743. _Q._–What are the prevailing causes of the heating of bearings?

_A._–Bad fitting, deficient surface, and too tight screwing down. Sometimes the oil hole will choke, or the syphon wick for conducting the oil from the oil cup into the central pipe leading to the bearing will become clogged with mucilage from the oil. In some cases bearings heat from the existence of a cruciform groove on the top brass for the distribution of the oil, the effect of which is to leave the top of the bearings dry. In the case of revolving journals the plan for cutting a cruciform channel for the distribution of the oil does not do much damage; but in other cases, as in beam journals, for instance, it is most injurious, and the brasses cannot wear well wherever the plan is pursued. The right way is to make a horizontal groove along the brass where it meets the upper surface of the bearing, so that the oil may be all deposited on the highest point of the journal, leaving the force of gravity to send it downward. This channel should, of course, stop short a small distance from each flange of the brass, otherwise the oil would run out at the ends.
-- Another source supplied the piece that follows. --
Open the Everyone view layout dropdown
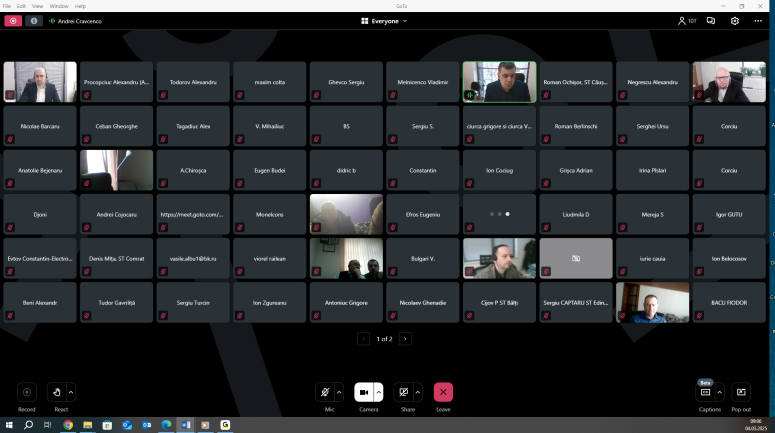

744. _Q._–If a bearing heats, what is to be done?

_A._–The first thing is to relax the screws, slow or stop the engine, and cool the bearing with water, and if it is very hot, then hot water may be first employed to cool it, and then cold. Oil with sulphur intermingled is then to be administered, and as the parts cool down, the screws may be again cautiously tightened, so as to take any jump off the engine from the bearing being too slack. The bearings of direct acting screw engines require constant watching, as, if there be any disposition to heat manifested by them, they will probably heat with great rapidity from the high velocity at which the engines work. Every bearing of a direct acting screw engine should have a cock of water laid on to it, which may be immediately opened wide should heating occur; and it is advisable to work the engine constantly, partly with water, and partly with oil applied to the bearings. The water and oil are mixed by the friction into a species of soap which both cools and lubricates, and less oil moreover is used than if water were not employed. It is proper to turn off the water some time before the engine is stopped, so as to prevent the rusting of the bearings.

MANAGEMENT OF LOCOMOTIVES.

745. _Q._–What are the chief duties of the engine driver of a locomotive?

_A._–His first duties are those which concern the safety of the train; his next those which concern the safety and right management of the engine and

boiler. The engine driver’s first solicitude should be relative to the observation and right interpretation of the signals; and it is only after these demands upon his attention have been satisfied, that he can look to the state of his engine.

746. _Q._–As regards the engine and boiler, what should his main duties be?

_A._–The engineer of a locomotive should constantly be upon the foot board of the engine, so that the regulator, the whistle or the reversing handle may be used instantly, if necessary; he must see that the level of the water in the boiler is duly maintained, and that the steam is kept at a uniform pressure. In feeding the boilers with water, and the furnaces with fuel, a good deal of care and some tact are necessary, as irregularity in the production of steam will often occasion priming, even though the water be maintained at a uniform level; and an excess of water will of itself occasion priming, while a deficiency is a source of obvious danger. The engine is generally furnished with three gauge cocks, and water should always come out of the second gauge cock, and steam out of the top one when the engine is running: but when the engine is at rest, the water in the boiler is lower than when in motion, so that when the engine is at rest, the water will be high enough if it just reaches to the middle gauge cock. In all boilers which generate steam rapidly, the volume of the water is increased by the mingled steam, and in feeding with cold water the level at first falls; but it rises on opening the safety valve, which causes the steam in the water to swell to a larger volume. In locomotive boilers, the rise of the water level due to the rapid generation of steam is termed “false water.” To economize fuel, the variable expansion gear, if the engine has one, should be adjusted to the load, and the blast pipe should be worked with the least possible contraction; and at stations the damper should be closed to prevent the dissipation of heat.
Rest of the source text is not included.